Those of you (us) who believed that 2009 was severe and challenging for European newsprint production were wrong. Things are really going wrong in 2010. Harsh competition over market shares has pushed the paper prices down by Euro 120/tonne (24%) on an annual level. Today newsprint prices are at all time low levels. In Germany the average price of 45 gsm newsprint is Euro 427.50/tonne and in France Euro 435/tonne. And prices in the UK are even worse.
Additionally, prices of the main raw material, recycled fibers, are skyrocketing. Sorted graphic paper (SGP) prices have increased by 118% in Germany and 89% in France since the fourth quarter of 2009 and have reached their highest levels since the record-breaking spring in 2002.

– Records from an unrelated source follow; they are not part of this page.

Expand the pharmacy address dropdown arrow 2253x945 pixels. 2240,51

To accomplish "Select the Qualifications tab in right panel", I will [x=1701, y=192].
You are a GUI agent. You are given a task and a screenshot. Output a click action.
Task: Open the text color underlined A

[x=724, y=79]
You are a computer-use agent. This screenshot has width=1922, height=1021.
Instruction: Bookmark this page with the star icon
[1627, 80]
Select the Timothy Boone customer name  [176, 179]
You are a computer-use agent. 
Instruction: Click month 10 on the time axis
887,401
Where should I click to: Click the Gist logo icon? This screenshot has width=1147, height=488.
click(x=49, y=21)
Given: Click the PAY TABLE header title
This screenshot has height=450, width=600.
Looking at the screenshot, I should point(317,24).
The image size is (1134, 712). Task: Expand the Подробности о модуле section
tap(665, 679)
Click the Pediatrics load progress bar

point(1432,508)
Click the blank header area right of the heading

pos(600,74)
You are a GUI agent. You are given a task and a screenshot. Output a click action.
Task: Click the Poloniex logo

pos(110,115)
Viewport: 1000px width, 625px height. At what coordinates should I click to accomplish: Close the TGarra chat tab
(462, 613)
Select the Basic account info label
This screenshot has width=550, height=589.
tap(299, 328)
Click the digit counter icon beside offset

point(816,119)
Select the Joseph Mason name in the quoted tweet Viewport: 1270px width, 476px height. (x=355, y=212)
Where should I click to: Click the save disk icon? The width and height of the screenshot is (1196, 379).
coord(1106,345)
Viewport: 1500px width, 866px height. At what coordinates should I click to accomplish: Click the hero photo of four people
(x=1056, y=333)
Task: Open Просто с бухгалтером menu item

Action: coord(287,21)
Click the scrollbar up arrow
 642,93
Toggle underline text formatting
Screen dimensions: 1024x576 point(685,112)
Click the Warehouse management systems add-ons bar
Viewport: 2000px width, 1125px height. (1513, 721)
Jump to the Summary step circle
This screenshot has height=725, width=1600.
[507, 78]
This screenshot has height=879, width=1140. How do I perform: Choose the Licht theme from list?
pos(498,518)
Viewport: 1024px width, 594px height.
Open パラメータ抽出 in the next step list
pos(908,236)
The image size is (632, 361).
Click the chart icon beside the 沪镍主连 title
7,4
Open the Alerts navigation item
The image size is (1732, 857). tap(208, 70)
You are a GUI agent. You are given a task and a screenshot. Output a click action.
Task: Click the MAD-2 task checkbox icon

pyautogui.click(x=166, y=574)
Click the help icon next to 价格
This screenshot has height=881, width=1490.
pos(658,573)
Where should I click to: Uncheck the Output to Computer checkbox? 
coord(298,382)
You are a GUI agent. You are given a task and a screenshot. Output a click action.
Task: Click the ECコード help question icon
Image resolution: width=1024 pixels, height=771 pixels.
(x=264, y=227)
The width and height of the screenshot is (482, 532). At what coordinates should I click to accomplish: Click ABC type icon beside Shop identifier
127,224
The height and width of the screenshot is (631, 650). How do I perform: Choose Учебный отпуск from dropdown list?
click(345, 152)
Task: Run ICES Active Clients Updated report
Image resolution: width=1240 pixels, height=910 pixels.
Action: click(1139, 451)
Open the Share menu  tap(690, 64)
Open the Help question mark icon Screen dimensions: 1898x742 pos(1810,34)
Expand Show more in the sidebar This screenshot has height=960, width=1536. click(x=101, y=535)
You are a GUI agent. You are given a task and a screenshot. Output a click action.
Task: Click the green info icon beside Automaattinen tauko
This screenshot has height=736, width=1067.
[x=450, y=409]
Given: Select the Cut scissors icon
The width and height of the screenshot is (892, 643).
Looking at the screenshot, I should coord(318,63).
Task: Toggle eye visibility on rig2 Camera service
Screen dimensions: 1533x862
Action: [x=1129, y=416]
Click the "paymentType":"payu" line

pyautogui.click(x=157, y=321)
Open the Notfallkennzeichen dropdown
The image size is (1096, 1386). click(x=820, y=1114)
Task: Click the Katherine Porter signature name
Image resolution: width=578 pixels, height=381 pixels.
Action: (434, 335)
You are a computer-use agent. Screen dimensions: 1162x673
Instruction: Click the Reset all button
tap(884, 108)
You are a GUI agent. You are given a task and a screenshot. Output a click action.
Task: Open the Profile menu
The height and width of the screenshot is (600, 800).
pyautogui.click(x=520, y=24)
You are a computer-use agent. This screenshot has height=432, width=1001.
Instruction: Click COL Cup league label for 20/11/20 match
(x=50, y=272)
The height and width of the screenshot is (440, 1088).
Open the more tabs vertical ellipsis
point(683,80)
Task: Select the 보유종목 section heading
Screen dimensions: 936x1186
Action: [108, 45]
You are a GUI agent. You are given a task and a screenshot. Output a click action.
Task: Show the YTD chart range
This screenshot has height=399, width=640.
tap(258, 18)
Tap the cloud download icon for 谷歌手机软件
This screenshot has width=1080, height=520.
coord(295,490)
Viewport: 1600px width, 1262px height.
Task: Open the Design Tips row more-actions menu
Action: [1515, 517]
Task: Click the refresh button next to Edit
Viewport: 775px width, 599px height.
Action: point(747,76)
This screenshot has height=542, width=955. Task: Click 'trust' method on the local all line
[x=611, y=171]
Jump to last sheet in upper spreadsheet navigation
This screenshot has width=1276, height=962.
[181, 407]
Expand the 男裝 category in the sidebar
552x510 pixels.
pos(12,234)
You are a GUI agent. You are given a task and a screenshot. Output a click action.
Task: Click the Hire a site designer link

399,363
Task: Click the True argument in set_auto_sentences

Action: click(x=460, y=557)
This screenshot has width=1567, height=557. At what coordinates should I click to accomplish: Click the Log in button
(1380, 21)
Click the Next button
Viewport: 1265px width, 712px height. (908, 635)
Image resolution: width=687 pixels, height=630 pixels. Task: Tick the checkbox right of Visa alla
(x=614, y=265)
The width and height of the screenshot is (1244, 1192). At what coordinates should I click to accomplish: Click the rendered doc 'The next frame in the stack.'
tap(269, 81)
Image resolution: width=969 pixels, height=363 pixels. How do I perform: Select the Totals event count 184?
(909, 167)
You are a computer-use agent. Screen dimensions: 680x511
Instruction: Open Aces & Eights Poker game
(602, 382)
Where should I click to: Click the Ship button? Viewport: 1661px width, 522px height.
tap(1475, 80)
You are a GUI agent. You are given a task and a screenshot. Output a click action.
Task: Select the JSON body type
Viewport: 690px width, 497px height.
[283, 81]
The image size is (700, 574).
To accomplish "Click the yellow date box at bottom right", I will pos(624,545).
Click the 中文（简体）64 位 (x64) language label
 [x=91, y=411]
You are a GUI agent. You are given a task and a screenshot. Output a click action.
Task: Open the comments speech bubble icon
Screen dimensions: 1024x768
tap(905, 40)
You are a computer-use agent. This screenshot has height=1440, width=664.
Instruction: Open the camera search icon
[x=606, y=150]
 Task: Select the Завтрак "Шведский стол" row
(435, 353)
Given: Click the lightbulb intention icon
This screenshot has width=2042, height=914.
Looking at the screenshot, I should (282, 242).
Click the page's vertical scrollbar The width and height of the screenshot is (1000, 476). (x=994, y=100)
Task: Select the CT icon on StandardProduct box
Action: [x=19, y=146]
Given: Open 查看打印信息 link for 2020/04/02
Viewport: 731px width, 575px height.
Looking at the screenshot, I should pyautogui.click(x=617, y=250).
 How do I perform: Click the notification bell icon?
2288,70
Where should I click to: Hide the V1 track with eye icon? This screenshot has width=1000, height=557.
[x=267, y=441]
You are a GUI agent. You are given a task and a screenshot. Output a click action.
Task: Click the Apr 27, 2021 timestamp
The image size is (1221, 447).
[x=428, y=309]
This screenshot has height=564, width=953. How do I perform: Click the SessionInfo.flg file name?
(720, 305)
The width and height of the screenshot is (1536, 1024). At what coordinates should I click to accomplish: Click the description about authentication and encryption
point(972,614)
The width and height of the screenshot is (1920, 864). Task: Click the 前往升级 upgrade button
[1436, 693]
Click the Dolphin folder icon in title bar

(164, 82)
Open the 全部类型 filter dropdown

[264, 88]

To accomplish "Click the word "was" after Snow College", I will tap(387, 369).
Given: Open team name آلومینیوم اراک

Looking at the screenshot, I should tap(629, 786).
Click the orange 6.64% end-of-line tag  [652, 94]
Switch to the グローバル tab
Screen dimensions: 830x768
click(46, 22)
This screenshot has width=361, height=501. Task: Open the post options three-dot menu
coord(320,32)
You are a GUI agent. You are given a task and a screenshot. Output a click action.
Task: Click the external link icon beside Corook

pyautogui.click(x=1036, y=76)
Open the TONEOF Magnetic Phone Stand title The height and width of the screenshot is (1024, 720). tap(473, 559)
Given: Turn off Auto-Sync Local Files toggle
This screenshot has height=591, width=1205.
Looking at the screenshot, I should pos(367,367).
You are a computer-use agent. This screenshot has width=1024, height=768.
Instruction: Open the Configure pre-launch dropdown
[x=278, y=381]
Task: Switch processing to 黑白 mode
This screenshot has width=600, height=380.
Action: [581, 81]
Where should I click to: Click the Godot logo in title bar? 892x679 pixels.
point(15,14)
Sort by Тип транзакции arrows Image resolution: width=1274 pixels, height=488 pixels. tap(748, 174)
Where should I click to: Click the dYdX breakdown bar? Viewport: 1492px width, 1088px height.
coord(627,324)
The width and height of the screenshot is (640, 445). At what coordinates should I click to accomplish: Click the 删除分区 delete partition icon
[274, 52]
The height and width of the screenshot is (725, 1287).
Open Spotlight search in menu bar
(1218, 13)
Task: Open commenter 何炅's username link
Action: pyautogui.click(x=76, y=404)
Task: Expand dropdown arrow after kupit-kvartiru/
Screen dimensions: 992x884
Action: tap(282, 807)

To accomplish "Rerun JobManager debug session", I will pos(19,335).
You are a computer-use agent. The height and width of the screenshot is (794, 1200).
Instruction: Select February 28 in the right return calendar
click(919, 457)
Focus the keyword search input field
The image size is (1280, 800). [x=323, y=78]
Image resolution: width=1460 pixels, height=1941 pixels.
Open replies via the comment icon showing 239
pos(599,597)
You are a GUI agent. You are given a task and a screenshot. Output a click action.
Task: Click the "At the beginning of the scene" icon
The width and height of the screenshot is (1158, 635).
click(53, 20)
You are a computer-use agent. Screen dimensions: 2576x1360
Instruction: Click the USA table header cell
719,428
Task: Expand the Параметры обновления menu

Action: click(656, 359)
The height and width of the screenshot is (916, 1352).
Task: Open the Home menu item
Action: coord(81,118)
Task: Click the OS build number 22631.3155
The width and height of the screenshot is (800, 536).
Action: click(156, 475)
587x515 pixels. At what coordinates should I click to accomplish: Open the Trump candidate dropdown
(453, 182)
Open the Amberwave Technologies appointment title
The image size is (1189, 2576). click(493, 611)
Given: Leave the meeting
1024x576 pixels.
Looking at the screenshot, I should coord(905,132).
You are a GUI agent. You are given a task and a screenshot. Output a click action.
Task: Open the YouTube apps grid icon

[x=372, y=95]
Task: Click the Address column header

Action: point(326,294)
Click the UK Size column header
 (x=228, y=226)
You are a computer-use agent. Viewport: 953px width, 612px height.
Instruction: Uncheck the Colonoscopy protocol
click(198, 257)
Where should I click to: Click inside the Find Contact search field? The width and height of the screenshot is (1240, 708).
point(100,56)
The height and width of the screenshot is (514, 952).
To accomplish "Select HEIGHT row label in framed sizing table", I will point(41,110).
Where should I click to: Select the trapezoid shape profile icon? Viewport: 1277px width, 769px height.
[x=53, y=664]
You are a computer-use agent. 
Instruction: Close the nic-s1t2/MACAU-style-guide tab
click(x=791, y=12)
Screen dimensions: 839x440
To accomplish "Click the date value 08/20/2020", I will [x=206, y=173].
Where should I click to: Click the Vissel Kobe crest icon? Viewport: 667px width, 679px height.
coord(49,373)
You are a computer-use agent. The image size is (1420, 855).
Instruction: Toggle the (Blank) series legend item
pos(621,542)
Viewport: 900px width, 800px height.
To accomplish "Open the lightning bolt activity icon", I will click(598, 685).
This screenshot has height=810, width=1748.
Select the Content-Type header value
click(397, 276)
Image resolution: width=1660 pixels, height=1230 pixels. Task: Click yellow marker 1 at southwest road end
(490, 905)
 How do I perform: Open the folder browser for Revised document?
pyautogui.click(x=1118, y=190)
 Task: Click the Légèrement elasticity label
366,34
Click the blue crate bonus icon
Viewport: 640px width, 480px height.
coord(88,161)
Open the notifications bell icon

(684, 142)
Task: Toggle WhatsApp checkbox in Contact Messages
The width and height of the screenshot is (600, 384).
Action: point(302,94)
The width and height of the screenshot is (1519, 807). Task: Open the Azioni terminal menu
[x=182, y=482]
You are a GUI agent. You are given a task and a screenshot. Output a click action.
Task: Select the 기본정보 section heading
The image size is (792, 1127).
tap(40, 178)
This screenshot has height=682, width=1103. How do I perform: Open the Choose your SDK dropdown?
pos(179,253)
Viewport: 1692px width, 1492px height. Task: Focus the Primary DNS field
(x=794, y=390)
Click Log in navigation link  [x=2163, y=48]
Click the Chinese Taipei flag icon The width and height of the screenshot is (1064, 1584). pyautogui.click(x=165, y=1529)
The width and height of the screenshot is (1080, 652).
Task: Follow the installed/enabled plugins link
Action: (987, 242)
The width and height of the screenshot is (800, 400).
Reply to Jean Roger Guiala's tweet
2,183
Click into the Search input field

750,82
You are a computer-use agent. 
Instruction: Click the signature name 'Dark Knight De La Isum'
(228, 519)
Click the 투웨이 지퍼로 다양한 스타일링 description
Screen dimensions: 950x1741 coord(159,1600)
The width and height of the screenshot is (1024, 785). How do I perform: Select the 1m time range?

What is behind of these dramatic changes? For European newsprint prices, the primary reason is overcapacity. Due to rapidly shrinking demand and new capacity by Palm in the UK, the completed capacity closures have not been enough to keep operating rates at a level where paper machines could operate in the sweet spot. As long as there is overcapacity, the low-cost paper machines are likely to have higher operating rates and high-cost machines will need to drop their sales prices. Regarding recycled fibers, the primary reason is an increasing demand for recovered paper and a shrinking supply of virgin fibers. Globally, all new newsprint machines and most new packaging machines are using recycled fiber as the raw material. Strong capacity growth in Asia, especially in China, is eating all of the recycled fiber available. But the new mills in Europe also need the fiber. When demand and production of paper and board made of virgin fibers shrinks in the western world, the balance between supply and demand is too tight. So due to weak capacity management, sales prices are freefalling and due to a structural shift from West to East and from paper to competing media, recycled fiber prices are skyrocketing.